● Description of the task
Search the records below for "accomplish" and copy every line it turns up in.

● Entries shown
--- --- ---

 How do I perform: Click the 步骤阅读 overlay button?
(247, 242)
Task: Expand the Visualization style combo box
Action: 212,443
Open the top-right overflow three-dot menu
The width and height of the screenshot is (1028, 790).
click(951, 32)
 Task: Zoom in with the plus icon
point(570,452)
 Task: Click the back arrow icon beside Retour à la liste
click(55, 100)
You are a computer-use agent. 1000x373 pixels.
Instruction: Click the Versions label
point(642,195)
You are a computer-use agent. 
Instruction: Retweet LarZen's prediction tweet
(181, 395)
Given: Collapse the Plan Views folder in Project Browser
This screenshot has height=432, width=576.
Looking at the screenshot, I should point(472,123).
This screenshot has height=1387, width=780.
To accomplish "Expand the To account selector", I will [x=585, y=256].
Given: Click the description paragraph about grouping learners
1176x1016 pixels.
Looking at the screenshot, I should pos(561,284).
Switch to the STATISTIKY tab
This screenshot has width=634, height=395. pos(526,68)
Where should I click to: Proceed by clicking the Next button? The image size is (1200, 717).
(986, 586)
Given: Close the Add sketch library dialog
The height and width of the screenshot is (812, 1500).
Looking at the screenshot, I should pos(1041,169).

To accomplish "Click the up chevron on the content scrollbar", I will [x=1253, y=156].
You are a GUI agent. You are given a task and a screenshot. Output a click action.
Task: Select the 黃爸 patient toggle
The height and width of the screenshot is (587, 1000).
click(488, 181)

--- --- ---

● Expected answer
To accomplish "Expand the To account selector", I will [x=585, y=256].
To accomplish "Click the up chevron on the content scrollbar", I will [x=1253, y=156].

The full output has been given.